Controlled Environment Agriculture is one part of the solution to increase our level of food production. We have seen tomato production increase by 20% following the construction of glasshouses. In this region alone, Anglian Water have provided ground source heat pumps to support greenhouse developments which are producing 10% of the country’s tomatoes. The region is also home to new projects, including Fischer Farms at the Food Enterprise Park and OneFarm at Newmarket. These initiatives will change the dial – Fischer Farms will be the largest vertical farm in the world when it is up and running, producing 70,000 bags of lettuce leaves every day of the year using just 5% of the water used in traditional farming and no chemicals at all. The energy for this project will be supplied at low prices through a solar farm.


The pig sector is in decline with sows down 13%. This will have an impact on this region, where we produce 22.7% of the UK’s pigs. 70% of our land is currently used for wheat to feed pigs and poultry.


We must equally address the colossal problem around food waste we are currently witnessing in this region and all around the UK. Farmers and growers have reported ploughing their produce back into fields and throwing away tonnes of produce due to challenges around access to labour and logistics, as well as the demanding requirements imposed by retailers as part of their supply agreements. Much of this produce is high in nutrition such as fruit and vegetables.


Lessons can be learnt from Singapore for example, with their 30% by 2030 strategy focused on building their agri-food sector’s capability and capacity to produce 30% of their nutritional needs locally and sustainably by 2030. To overcome their land and resource restraints, farmers have turned to technology and innovative ways to increase production such as Controlled Environment Agriculture. This has all been backed by a $60 million Agri-Food Cluster Transformation Fund to provide funding support to farms to build and expand their production capabilities and capacity and over $23 million in funding for R&D in sustainable urban food production.

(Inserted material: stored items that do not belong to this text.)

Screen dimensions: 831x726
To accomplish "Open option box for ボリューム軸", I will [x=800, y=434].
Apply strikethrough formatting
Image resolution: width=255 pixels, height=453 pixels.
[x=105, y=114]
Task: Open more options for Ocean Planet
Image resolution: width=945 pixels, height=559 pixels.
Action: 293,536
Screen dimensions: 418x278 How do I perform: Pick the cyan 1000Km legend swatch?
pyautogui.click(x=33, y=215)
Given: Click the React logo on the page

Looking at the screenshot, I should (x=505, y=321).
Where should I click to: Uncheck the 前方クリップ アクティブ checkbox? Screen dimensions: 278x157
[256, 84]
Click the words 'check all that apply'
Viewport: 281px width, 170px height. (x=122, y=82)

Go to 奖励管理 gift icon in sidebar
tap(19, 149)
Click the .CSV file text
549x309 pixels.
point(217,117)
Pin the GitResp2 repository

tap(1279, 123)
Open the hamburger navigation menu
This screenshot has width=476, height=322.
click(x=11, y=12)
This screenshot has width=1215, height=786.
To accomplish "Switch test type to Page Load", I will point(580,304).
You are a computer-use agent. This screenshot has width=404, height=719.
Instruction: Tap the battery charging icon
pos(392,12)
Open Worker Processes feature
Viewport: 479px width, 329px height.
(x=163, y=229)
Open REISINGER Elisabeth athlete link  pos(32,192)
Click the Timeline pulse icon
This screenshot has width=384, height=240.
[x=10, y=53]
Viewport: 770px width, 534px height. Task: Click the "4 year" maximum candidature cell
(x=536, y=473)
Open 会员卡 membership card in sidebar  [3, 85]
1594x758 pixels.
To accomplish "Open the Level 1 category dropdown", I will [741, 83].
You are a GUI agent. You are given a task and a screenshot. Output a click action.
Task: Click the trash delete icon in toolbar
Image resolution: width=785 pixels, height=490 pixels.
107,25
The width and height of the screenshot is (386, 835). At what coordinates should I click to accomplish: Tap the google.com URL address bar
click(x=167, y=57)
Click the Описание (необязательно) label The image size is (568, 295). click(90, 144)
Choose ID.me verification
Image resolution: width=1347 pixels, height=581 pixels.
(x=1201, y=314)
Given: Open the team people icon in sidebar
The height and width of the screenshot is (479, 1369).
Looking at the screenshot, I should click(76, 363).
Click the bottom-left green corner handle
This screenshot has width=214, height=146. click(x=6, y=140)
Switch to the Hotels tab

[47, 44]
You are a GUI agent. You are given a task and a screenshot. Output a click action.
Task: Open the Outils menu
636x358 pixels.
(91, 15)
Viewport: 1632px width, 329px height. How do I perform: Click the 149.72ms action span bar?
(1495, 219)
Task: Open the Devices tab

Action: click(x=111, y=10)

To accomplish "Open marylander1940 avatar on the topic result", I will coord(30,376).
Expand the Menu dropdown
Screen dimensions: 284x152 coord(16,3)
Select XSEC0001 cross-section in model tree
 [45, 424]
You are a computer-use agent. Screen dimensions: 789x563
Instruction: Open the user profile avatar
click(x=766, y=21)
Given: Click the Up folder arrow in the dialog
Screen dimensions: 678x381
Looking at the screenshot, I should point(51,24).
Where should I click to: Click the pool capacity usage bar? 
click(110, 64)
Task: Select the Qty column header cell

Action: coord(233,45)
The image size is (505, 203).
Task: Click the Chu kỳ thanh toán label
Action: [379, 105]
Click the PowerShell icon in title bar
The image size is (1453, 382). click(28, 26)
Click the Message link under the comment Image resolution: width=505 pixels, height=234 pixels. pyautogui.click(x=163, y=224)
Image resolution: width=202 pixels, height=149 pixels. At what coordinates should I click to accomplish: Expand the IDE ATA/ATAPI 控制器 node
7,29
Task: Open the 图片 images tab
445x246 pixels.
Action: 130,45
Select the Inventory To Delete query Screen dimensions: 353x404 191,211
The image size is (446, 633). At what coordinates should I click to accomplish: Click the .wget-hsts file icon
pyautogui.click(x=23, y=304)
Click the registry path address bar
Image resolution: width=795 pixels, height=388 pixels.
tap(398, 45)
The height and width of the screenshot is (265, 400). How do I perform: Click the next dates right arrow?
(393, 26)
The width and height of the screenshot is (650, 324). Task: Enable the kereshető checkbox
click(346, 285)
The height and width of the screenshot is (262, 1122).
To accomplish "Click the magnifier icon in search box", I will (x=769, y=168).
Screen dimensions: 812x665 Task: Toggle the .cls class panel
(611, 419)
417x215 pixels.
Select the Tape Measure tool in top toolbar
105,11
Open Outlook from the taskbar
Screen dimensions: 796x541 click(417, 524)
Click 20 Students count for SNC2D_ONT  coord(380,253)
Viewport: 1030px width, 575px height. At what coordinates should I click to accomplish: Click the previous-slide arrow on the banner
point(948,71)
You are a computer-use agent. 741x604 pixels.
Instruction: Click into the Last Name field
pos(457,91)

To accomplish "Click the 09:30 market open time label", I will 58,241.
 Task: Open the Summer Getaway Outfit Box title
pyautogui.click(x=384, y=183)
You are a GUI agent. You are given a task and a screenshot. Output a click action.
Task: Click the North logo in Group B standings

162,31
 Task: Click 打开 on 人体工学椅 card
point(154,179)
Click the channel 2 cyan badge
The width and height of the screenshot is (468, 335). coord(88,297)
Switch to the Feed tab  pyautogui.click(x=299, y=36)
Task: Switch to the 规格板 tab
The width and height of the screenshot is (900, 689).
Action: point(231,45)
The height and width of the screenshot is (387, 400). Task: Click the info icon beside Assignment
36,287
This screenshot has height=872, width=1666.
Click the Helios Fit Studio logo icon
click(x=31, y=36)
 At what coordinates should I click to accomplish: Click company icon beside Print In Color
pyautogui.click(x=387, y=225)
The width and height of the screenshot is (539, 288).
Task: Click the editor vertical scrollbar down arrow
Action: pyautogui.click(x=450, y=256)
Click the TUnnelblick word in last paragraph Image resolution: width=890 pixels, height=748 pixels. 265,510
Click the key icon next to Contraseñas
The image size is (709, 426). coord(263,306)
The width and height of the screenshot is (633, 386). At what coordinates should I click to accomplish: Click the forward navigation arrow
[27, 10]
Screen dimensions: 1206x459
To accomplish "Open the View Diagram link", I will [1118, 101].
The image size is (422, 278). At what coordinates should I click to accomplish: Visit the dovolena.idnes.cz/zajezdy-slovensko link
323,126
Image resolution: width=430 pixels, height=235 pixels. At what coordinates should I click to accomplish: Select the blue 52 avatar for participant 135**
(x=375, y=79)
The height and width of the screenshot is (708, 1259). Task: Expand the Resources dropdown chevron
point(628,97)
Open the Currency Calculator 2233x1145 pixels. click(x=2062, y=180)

What balance should be struck between land use for food production and other goals


There is no real clear policy at the moment that strikes the right balance between food production and the environment. We are not currently growing the right produce to fit with climate change and future diets. Therefore, a move towards a national land use framework will be positive and provide clearer strategic direction.


It is vital that our countryside remains a multi-functional and dynamic space where we produce food and energy for the country and the rest of the world. Expectations of farmers and environmental ambitions must be met together as we deliver sustainable domestic food production. It is vital that Government continues to make the Environmental Land Management Scheme practical, whilst offering sufficient economic incentives to deliver the transition to Net Zero.